A key characteristic of modern IT environments is that useful data is generated everywhere. Appliances sitting on the edge of your network can have important metrics to capture; a fleet of frontend, backend, and database servers can generate critical error or warning logs, and the application your customer runs can generate in-depth instrumentation and tracing related to application performance bottlenecks you care about. Data is not only dispersed across the environment but is also varied in terms of the nature of the information, how it's structured, and how it should be collected.
When data is generated, it typically will need to be shipped to a centralized logging platform for search, correlation, and analysis. Beats agents are designed to collect and ship the data to such a central destination.
Note
A log contains information about a specific event generated by a system or application while a metric is a measurement of the state of a system or application at a given point in time.
The following list summarizes the officially supported list of Beats agents and the types of data sources they can be used to collect:
The following sections will explore the main Beats agents in further detail.
If you have successfully set up nginx to serve the Recipe Search Service web page, you will have noticed some access and error logs being generated for every request served by the web server. The logs can often contain useful insights into how the web server is being used, the distribution of requests being made, and where requests originate from.
Collecting these logs using Filebeat is easy. Follow the instructions to set up the Filebeat agent to collect the logs and ship them to your Elasticsearch deployment for analysis:
Filebeat uses modules to organize configuration for different inputs. We will be using the out-of-the-box module for nginx in this case, which can be loaded from the modules.d/ directory in /etc/filebeat (also referred to as path.config by Filebeat):
filebeat.config.modules:
# Glob pattern for configuration loading
path: ${path.config}/modules.d/*.yml
A list of available Filebeat modules can be found at https://www.elastic.co/guide/en/beats/filebeat/8.0/filebeat-modules-overview.html.
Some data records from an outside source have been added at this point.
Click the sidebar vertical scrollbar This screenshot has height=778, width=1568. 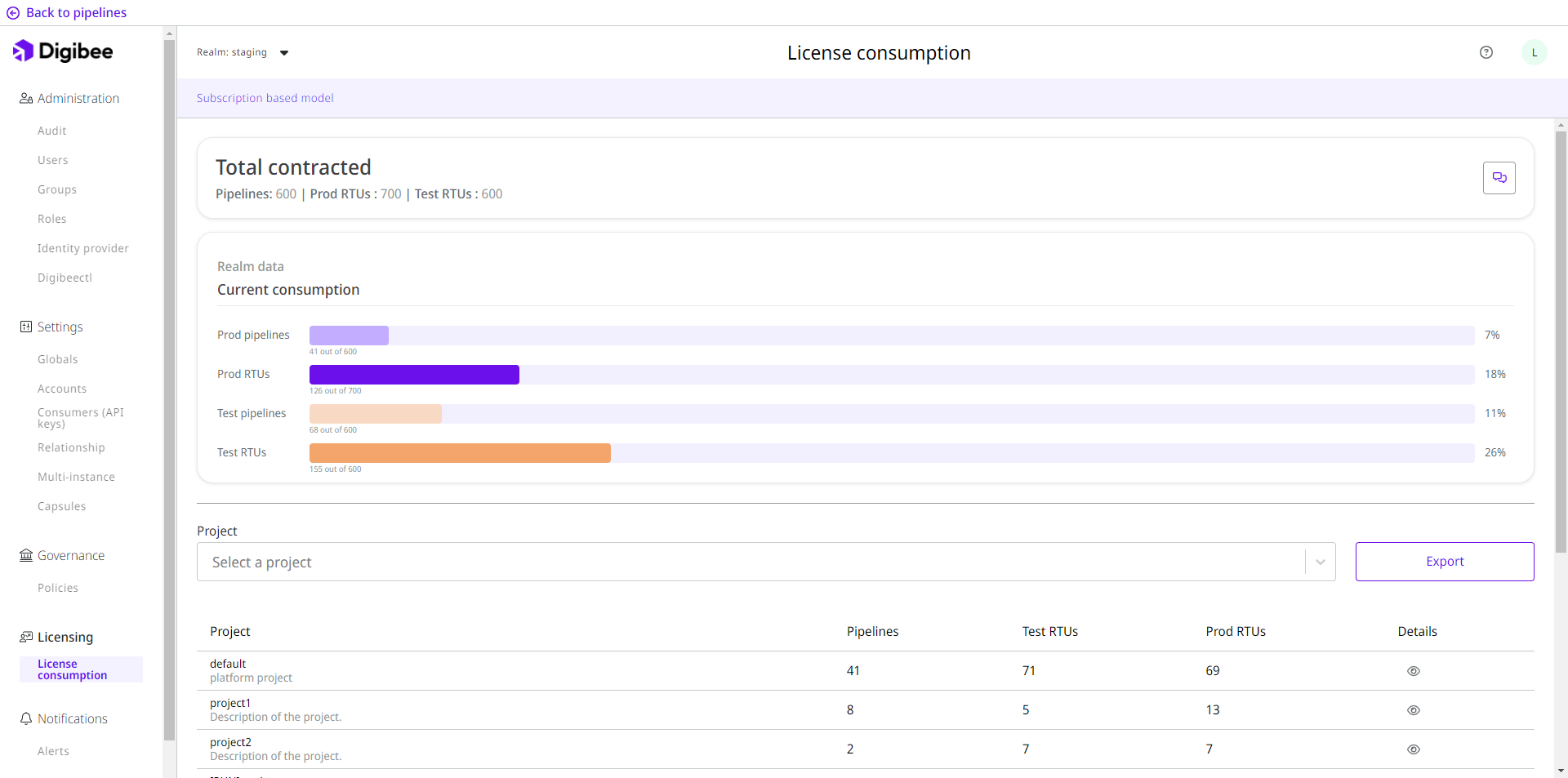169,392
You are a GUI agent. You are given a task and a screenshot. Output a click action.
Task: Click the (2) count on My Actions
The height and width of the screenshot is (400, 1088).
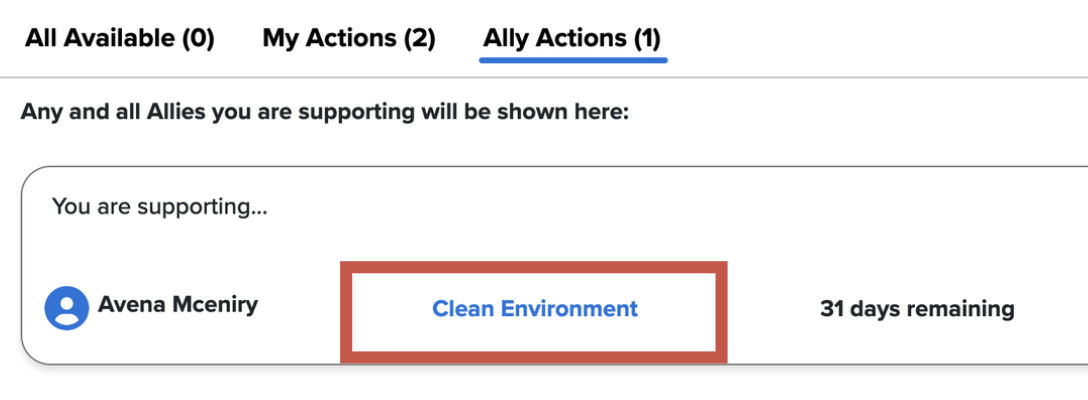[x=418, y=39]
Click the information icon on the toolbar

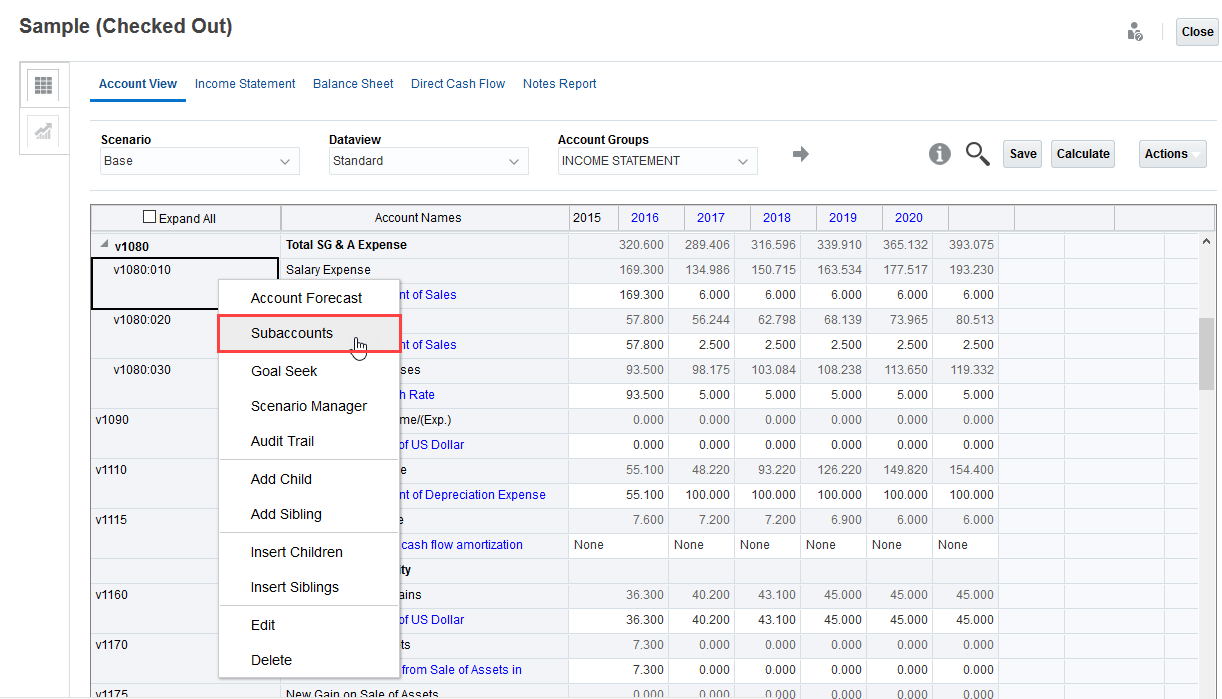coord(939,153)
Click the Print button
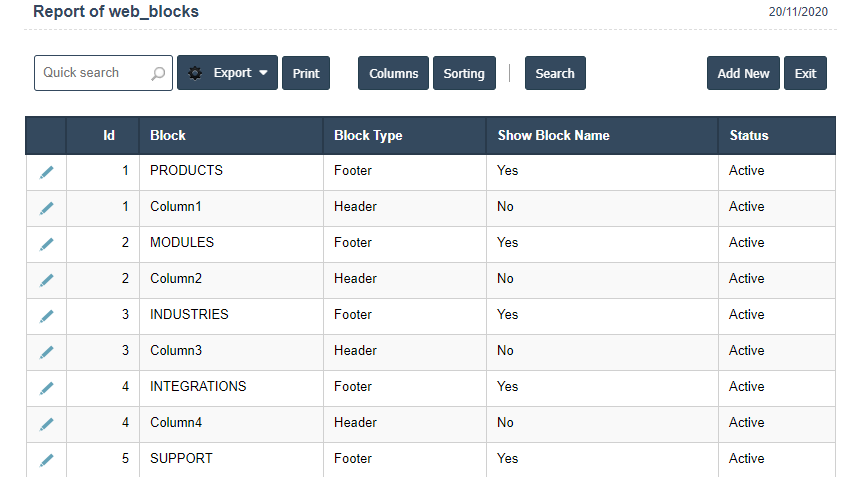 pyautogui.click(x=306, y=73)
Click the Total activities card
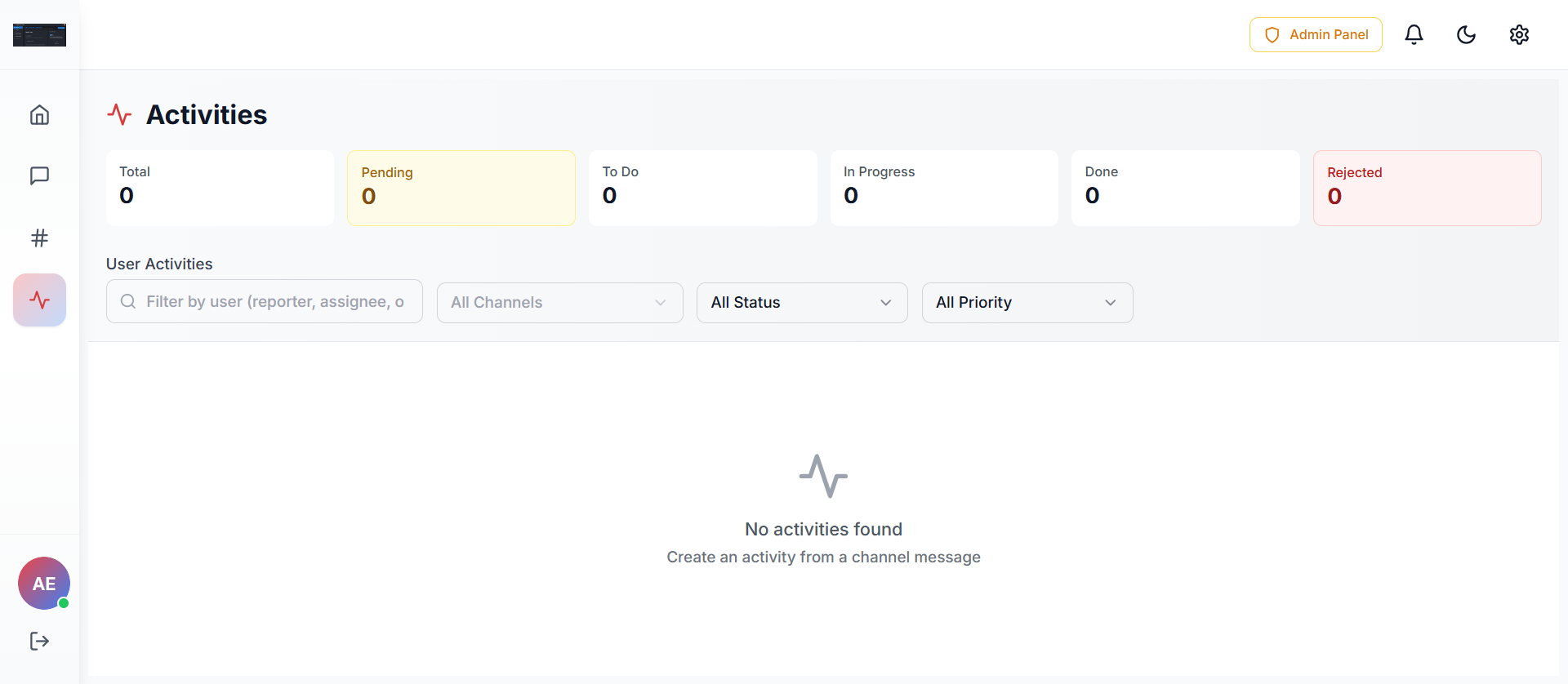The height and width of the screenshot is (684, 1568). pyautogui.click(x=220, y=188)
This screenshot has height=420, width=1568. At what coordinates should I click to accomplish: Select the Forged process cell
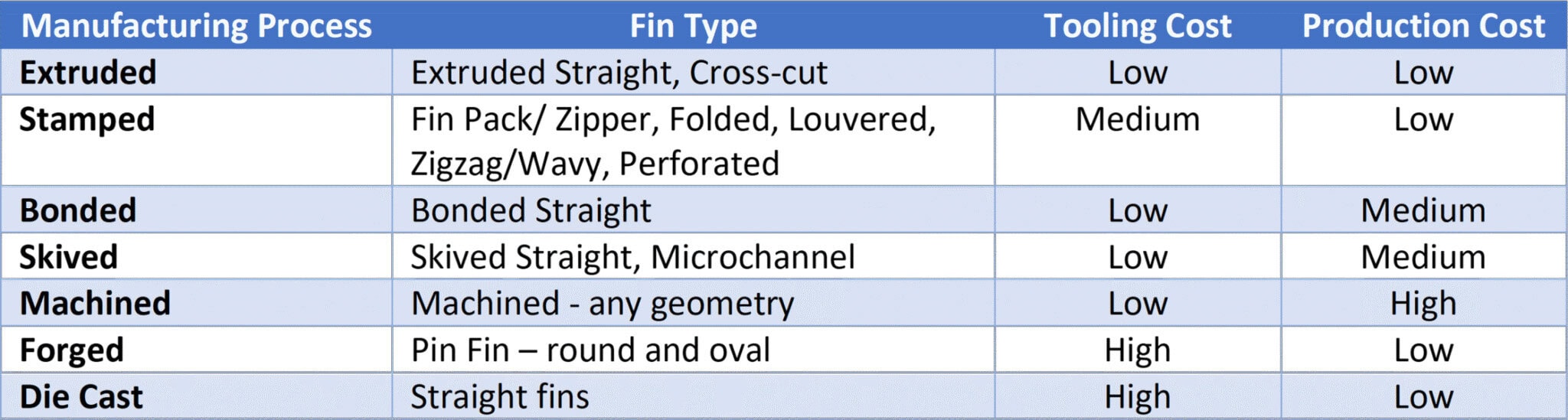click(72, 350)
Next, the output configuration for Filebeat is set to send events to an Elasticsearch deployment. Configure the hosts, username, and password settings as they apply to your environment:
output.elasticsearch:
# Array of hosts to connect to.
hosts: ["localhost:9200"]
# Protocol - either `http` (default) or `https`.
#protocol: "https"
username: "elastic"
password: "changeme"
If TLS is required between Filebeat and Elasticsearch, the protocol can be set to https in the output.elasticsearch configuration block. If the destination Elasticsearch cluster does not use a TLS certificate issued by a trusted root certificate authority, further SSL settings need to be included to define certificate parameters.
SSL settings for Filebeat can be found in the reference guide: https://www.elastic.co/guide/en/beats/filebeat/8.0/configuration-ssl.html.
Given Beats agents are often distributed across large and complex environments, it can be useful to enrich events from agents to contain some metadata about the host, Docker container, Kubernetes cluster, or cloud provider the agent may run on. The following Filebeat processors adds such metadata to the events collected by the agent:
processors:
- add_host_metadata: ~
- add_cloud_metadata: ~
Enable the nginx module and configure the log files to be collected.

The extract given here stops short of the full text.